____ Data under study

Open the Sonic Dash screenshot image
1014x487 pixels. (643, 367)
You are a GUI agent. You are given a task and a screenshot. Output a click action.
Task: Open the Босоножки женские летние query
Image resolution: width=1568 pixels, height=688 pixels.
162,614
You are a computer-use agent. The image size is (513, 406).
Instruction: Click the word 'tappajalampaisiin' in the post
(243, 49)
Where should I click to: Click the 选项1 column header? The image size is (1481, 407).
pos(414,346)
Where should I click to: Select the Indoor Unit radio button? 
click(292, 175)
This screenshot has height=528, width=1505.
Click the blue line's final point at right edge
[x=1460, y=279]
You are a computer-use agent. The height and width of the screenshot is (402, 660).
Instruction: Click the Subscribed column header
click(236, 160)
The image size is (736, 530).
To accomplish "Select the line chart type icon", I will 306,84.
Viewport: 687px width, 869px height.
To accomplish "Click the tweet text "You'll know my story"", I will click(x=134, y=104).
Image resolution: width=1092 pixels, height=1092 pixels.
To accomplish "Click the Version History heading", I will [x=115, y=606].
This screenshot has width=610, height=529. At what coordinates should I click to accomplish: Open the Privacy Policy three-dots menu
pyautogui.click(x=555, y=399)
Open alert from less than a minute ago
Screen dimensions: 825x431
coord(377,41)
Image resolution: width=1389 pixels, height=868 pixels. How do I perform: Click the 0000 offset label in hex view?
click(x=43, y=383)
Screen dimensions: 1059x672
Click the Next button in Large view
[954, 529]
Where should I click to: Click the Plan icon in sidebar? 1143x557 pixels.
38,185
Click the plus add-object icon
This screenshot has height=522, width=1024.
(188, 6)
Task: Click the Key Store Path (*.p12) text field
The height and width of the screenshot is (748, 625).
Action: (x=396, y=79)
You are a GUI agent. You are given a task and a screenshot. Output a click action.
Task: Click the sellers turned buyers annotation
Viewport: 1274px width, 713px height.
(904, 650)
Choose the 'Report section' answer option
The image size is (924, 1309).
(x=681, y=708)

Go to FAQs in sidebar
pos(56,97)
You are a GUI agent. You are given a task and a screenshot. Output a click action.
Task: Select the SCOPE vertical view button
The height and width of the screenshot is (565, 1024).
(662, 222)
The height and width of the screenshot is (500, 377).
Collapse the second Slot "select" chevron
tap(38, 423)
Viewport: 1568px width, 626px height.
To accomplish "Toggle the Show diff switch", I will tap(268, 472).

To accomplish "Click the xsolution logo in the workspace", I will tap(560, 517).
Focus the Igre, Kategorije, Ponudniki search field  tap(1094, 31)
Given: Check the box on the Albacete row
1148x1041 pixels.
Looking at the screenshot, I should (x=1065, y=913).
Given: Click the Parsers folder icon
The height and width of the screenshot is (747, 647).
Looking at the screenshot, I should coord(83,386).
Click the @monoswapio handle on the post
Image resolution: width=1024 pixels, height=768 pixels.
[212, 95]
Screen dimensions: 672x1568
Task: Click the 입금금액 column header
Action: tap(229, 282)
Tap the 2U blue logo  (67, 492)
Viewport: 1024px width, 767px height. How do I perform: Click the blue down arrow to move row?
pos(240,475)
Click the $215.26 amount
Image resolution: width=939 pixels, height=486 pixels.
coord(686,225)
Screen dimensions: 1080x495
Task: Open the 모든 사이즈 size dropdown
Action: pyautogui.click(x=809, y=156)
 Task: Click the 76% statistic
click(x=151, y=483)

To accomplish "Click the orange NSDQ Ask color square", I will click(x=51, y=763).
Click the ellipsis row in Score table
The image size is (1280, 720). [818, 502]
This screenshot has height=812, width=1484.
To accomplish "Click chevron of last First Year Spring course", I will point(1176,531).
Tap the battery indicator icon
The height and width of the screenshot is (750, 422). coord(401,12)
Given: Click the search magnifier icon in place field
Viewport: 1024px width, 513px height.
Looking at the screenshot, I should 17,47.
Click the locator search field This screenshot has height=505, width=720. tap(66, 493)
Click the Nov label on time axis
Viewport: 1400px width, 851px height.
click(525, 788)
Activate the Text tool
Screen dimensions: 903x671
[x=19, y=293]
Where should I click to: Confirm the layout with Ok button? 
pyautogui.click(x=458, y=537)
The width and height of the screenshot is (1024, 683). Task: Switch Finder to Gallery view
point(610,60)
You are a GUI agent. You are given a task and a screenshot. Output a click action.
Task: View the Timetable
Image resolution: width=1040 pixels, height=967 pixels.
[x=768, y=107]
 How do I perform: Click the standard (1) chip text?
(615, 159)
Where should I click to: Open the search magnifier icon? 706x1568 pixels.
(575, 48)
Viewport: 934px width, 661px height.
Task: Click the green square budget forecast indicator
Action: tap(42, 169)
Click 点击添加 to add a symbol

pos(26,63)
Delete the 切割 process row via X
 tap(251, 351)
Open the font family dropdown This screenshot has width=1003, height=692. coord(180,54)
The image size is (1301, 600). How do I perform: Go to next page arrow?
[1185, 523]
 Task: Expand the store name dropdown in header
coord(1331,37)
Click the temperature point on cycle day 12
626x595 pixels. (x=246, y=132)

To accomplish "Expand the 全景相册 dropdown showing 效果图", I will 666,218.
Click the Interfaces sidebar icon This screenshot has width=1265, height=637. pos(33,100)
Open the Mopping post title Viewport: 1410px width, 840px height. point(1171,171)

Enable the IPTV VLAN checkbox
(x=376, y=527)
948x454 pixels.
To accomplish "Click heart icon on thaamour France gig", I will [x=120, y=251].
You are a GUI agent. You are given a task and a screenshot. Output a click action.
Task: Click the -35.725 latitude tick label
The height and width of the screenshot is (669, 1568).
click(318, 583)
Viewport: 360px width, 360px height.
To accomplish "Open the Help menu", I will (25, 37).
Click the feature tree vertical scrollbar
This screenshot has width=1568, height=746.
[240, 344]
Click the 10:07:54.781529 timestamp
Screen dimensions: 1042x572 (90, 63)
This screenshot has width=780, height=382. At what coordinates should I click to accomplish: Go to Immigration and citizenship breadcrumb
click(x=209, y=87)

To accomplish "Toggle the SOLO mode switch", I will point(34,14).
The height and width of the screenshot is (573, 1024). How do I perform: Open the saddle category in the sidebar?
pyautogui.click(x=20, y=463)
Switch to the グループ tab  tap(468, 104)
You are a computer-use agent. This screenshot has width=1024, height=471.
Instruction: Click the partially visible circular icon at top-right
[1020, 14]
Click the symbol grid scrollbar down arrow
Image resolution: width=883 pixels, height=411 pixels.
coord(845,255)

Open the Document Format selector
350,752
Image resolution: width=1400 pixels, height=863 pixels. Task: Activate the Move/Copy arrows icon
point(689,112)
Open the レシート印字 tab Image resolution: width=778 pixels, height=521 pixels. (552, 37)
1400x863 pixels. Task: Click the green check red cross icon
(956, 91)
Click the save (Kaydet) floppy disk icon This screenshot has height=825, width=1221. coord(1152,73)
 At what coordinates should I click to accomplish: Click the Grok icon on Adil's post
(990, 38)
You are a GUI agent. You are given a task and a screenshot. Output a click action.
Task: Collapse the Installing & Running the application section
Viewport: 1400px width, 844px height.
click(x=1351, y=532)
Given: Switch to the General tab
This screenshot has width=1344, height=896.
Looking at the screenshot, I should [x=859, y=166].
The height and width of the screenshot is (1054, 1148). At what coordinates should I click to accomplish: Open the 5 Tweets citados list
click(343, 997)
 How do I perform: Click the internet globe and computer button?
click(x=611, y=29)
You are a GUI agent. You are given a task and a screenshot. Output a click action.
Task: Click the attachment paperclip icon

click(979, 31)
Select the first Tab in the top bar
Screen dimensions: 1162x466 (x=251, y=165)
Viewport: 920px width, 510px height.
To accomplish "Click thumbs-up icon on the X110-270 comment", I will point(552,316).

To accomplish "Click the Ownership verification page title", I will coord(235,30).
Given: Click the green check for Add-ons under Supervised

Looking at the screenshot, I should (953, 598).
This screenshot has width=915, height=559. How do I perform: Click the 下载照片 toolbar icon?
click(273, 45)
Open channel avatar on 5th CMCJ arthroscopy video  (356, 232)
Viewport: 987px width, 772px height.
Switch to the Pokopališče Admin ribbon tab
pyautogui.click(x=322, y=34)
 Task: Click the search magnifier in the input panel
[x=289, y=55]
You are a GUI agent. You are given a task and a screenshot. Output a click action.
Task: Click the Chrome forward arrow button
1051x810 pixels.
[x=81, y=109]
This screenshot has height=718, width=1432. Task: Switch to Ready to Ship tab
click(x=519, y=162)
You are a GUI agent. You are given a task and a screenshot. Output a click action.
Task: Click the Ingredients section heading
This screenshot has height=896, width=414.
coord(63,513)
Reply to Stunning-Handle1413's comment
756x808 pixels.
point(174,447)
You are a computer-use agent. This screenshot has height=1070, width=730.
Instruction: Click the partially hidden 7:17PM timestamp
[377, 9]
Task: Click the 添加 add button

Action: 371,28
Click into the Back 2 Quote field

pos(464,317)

________

* Task prompt:
In the entries above, locate every line with the word "logo" and copy it.

* Answer section:
To accomplish "Click the xsolution logo in the workspace", I will tap(560, 517).
Tap the 2U blue logo  (67, 492)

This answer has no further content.